- [Directions for this task]: All lines in the data that hold the word "green" need copying.

[Opening Data provided section]

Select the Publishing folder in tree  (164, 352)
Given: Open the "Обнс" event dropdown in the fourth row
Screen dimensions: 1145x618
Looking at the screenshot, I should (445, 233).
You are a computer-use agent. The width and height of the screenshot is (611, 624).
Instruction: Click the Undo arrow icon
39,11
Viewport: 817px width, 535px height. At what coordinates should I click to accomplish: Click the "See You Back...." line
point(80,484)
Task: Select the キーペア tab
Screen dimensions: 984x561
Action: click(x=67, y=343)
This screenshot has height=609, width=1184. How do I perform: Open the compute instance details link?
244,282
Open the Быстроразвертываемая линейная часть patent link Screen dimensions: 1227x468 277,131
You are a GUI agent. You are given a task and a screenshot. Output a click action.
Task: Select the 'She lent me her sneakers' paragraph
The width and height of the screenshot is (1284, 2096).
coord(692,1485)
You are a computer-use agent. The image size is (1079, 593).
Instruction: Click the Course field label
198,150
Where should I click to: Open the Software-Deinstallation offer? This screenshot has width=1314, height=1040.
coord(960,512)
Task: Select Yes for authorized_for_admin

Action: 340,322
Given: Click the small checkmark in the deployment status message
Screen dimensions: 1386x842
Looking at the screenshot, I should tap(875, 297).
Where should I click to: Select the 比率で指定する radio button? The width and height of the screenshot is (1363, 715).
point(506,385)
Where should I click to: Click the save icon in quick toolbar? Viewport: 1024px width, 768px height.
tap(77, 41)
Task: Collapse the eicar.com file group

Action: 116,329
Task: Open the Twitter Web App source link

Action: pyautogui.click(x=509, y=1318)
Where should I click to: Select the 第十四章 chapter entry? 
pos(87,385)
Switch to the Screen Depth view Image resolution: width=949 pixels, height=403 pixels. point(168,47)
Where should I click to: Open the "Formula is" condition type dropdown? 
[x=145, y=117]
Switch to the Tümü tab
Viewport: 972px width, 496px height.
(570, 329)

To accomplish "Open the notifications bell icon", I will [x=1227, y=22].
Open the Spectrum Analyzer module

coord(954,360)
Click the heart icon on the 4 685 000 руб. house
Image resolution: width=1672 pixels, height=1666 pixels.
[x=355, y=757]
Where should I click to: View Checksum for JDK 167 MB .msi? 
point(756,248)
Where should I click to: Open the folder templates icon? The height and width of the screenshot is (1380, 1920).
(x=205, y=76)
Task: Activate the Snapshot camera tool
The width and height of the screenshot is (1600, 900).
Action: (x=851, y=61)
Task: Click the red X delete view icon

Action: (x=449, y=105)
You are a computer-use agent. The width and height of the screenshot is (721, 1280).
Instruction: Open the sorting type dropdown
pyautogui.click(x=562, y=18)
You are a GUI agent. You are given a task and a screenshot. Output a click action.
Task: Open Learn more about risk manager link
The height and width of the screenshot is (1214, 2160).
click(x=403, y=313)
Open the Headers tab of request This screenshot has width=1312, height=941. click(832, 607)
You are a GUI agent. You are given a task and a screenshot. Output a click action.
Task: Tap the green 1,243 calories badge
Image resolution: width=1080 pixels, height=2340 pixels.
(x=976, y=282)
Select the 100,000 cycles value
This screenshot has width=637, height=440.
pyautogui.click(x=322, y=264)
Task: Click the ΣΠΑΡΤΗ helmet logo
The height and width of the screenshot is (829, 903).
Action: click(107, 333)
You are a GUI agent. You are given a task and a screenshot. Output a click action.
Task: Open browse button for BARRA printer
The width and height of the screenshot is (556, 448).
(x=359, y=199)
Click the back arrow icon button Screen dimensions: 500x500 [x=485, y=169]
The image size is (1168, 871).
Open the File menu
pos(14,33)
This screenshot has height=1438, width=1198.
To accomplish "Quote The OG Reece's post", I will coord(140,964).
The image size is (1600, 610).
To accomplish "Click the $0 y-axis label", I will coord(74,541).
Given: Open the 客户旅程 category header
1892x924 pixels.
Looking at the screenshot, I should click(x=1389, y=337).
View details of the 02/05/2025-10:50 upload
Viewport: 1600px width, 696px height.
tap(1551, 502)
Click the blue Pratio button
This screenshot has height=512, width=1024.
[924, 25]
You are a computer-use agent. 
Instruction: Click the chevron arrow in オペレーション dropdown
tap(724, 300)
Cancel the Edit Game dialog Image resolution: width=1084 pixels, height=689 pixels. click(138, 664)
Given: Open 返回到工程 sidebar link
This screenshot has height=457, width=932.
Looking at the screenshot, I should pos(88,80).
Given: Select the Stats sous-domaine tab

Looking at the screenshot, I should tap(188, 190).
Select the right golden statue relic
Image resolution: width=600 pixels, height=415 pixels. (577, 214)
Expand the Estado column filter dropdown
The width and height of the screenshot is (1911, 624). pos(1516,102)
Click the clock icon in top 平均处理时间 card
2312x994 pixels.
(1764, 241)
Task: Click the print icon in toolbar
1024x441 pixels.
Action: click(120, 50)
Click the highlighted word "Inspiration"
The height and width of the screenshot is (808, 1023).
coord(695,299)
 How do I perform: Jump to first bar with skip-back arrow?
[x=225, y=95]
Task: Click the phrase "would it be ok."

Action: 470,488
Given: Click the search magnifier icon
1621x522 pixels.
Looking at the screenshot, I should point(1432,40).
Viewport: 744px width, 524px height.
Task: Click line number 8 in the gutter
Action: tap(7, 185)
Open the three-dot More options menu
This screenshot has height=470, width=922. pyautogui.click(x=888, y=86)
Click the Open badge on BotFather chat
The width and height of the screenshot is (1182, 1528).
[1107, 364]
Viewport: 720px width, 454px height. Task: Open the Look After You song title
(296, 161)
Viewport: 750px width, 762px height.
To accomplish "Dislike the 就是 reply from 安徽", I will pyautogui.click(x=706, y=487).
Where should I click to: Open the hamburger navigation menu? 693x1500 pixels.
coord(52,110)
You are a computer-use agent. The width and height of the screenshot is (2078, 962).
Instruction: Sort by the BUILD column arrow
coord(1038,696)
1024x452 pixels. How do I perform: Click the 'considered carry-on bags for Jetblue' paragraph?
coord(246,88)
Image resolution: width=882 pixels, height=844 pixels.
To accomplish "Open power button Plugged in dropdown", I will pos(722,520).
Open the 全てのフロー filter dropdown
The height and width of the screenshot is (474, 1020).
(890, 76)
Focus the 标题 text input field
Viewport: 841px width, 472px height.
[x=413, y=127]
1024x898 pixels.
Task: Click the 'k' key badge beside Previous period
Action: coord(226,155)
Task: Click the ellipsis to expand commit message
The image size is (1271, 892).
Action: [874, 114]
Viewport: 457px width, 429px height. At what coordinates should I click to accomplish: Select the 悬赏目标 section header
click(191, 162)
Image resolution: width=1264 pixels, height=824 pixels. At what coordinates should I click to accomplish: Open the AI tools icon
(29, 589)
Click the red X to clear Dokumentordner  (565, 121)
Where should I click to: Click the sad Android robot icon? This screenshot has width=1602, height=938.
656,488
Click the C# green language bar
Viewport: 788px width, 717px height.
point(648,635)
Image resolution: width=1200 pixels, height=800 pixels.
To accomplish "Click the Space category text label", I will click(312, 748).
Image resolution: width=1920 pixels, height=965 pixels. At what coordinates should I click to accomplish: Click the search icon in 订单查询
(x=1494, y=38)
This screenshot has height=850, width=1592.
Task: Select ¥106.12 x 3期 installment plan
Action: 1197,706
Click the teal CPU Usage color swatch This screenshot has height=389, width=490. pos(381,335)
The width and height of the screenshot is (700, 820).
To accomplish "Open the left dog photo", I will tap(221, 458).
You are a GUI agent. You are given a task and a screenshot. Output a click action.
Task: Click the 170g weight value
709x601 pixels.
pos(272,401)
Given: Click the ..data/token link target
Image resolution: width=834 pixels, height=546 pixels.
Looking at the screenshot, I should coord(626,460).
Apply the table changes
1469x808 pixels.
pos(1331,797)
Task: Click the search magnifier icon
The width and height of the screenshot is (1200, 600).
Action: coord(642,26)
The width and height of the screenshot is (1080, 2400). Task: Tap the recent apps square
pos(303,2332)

[Closing Data provided section]

- [Exercise answer]:
Task: Tap the green 1,243 calories badge
Click the C# green language bar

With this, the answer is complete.